Task directions:
Everything from the line with "Cintas Adhesivas (30, 315)" through the last line of the records below should be copied exactly, both ends included.
+-------+
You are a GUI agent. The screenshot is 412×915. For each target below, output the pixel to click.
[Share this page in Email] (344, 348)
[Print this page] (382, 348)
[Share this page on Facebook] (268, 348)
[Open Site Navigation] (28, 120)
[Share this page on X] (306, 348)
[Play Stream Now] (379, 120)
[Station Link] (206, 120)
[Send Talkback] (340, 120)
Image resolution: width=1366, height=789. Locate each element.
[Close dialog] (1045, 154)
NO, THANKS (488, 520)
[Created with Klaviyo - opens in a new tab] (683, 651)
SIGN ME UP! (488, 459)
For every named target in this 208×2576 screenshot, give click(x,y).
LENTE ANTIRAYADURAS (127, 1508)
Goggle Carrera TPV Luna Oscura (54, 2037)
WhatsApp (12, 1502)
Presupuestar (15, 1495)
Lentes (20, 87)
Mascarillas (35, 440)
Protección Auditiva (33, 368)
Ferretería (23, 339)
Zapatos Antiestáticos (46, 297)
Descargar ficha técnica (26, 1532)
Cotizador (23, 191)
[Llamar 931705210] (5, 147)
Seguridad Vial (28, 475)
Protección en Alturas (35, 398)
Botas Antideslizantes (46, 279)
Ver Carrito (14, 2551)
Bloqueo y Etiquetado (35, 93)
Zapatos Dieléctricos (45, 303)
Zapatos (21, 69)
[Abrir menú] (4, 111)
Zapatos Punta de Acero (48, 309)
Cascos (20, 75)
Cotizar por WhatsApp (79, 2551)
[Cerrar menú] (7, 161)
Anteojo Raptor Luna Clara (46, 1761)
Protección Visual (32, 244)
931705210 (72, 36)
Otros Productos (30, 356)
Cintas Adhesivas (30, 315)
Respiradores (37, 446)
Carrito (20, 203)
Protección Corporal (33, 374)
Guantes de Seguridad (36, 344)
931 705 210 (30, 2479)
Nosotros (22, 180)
+-------+
Answer for the task:
Cintas Adhesivas (30, 315)
Respiradores (37, 446)
Carrito (20, 203)
Protección Corporal (33, 374)
Guantes de Seguridad (36, 344)
931 705 210 (30, 2479)
Nosotros (22, 180)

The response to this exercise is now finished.